A few months before the crew of Apollo 8 had been the very first people to orbit the moon. What words could they use that would do justice to the occasion. In all the writings of the world, in all the books of humanity, there was only one reading that made sense.
“In the beginning God created the heavens and the earth.” Genesis 1. This is our reading today too. Those early space pioneers had simply read the first chapter of the Bible, the act of Creation, as they first saw earth from space. And what did they see when they came around the dark side of the moon? What was it that greeted them? (Earthrise)
But the Genesis Bible passage makes a very clear point. In one small chapter it makes the same point not once, not twice, but five times. God makes night and day, God makes the waters, God makes the dry land and then God reflects on what’s happened: verse 10 “And God saw that it was good.” God makes the plants and again in verse 12 God reflects, “And God saw that it was good.” God makes the seasons spring and winter; God makes the days and in verse 18 “God saw that it was good.” God makes the living creatures verse 25. By now you may have spotted a pattern “And God saw that it was good.”
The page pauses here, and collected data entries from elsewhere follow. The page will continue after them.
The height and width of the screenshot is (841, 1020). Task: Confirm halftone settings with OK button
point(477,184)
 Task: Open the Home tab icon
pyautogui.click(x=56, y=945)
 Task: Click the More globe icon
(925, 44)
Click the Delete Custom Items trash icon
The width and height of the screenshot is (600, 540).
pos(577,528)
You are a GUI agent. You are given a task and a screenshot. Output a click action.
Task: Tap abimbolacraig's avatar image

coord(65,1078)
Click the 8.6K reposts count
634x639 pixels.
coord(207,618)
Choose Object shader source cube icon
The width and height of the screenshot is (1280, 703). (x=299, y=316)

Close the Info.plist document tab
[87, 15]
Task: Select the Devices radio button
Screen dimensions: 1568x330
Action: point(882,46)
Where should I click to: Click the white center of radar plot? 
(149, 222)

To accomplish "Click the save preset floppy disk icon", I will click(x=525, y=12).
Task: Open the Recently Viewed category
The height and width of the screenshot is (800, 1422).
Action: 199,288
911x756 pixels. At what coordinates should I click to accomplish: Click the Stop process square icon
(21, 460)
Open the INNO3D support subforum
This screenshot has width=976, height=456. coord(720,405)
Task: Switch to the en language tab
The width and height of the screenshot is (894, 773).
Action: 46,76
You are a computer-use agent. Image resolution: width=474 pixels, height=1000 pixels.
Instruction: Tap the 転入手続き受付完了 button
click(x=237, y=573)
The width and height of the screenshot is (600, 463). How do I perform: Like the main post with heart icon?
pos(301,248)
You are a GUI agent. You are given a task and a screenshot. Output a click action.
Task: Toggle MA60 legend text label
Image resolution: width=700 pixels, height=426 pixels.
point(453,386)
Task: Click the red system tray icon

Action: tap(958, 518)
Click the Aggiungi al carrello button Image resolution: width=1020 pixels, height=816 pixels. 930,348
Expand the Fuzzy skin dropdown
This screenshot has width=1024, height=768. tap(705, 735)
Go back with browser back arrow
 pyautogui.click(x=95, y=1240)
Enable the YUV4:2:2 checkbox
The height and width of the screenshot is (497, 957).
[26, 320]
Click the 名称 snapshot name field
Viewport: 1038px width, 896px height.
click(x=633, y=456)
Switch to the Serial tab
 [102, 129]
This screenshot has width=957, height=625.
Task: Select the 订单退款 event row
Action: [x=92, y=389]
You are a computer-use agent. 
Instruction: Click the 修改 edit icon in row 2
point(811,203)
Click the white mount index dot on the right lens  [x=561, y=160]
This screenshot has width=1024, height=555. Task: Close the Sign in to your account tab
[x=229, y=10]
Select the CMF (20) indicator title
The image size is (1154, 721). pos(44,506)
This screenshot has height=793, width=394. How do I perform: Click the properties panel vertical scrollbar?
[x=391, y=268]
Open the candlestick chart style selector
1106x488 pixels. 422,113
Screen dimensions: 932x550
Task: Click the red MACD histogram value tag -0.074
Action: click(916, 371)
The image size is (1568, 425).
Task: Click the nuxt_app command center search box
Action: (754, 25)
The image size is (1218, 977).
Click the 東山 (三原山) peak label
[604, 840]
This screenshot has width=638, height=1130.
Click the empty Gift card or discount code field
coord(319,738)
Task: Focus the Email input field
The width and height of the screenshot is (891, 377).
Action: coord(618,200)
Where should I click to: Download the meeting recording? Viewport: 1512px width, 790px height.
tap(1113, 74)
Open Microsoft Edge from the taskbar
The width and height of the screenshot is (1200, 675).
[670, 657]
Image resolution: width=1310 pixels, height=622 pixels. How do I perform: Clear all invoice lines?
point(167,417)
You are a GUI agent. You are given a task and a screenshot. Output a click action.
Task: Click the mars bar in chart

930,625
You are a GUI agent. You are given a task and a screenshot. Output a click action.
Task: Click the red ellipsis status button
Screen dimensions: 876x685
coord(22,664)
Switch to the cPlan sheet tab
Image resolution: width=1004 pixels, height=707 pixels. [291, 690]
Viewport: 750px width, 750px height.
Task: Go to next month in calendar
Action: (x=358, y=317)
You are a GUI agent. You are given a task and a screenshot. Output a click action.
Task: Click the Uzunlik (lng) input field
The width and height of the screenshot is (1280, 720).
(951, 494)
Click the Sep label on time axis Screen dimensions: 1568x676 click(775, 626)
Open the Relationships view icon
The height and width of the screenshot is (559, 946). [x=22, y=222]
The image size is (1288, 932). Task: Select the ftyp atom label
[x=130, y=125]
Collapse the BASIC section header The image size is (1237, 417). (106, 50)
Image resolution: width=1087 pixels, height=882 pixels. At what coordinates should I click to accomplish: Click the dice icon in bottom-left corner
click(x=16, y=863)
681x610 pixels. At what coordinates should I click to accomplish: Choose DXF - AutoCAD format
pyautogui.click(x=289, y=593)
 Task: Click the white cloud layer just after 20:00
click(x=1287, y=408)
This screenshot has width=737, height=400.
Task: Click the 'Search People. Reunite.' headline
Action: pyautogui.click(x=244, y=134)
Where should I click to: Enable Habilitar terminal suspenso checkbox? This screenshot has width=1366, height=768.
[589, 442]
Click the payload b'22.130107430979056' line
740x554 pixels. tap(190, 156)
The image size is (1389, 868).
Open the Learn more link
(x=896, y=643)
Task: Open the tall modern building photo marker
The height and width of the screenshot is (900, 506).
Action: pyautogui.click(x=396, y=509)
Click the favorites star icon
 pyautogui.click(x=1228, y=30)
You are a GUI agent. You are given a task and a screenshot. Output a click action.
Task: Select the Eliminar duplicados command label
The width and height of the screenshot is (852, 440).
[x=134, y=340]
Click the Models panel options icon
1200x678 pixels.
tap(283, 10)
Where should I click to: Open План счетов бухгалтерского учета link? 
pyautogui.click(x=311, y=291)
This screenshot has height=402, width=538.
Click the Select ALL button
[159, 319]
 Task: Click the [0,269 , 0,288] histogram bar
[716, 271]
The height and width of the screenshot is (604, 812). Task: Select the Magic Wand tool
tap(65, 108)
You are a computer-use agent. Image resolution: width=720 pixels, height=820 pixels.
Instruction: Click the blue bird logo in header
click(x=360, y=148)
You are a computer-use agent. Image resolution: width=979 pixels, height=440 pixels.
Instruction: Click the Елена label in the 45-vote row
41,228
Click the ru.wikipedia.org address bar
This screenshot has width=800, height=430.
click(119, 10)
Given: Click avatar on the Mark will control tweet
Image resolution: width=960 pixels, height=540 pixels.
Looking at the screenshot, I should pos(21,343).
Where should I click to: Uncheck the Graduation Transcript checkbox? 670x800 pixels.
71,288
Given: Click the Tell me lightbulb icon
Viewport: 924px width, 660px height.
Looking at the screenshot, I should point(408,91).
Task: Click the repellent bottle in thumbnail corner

Finally, God makes you and me, “Let us make them in our image and likeness.” God declares, “And then God saw,” and here is a change “God saw that indeed it was very good.”
Creation is good. The clouds and the teaming oceans are good. The stars, the sun, the air we breathe, the butterflies and the panda’s in the zoo. It’s all good.
That’s the answer. We gather to give thanks today for Spring, for Creation – because it’s good.
And we are all created in the image and likeness of God, uniquely ourselves.
We give thanks today because Creation is good, and God is good. And God has made us wonderfully and we are very good.
How difficult it is for us to say and how difficult that is for us to believe that we are good. We have been conditioned to believe that we are no good. We tell ourselves with the help of so much advertising all sorts of self-defeating massage. “I’m no good”, “I’m ugly”, “I’m stupid”, “I’m whatever”. It’s as if we really believe that, when we were made by the Divine Potter, we were somehow rejected and then thrown into the seconds’ basket for cups with no handles and teapots that won’t pour, or that God was having a Friday on the production line when He made us.
On this Father’s Day we remember that sometimes we even set up parenting as a competition. You, like me, must have been to those dinner parties where people are playing competitive parenting. It starts innocently enough, someone says, “My son is doing well at kindergarten.” And then it begins, “Well my daughter is top of her class in maths,” and before you know it, someone has a son with the Nobel Peace Prize, a PhD from Yale, and has invented a cure for cancer.
Good parenting is never a competition. There is no such thing as a perfect parent. Parenting is much more an art form than a science. We simply offer love, we offer encouragement.
Like God, the Divine Potter, our task as parents is simply to bring out the child’s potential. It is God who ultimately brings out the best version of us.
Today I want to invite you, as you come to communion, to come as Buzz Aldrin did all those years ago. Pause; come and give thanks. Give thanks for the spring, for God’s gift of new life. Come and give thanks for the goodness of creation. Come and give thanks each in our own way that we have been made ‘very good’, in the image and likeness of God.
Come. And let gratitude and goodness fill your whole being.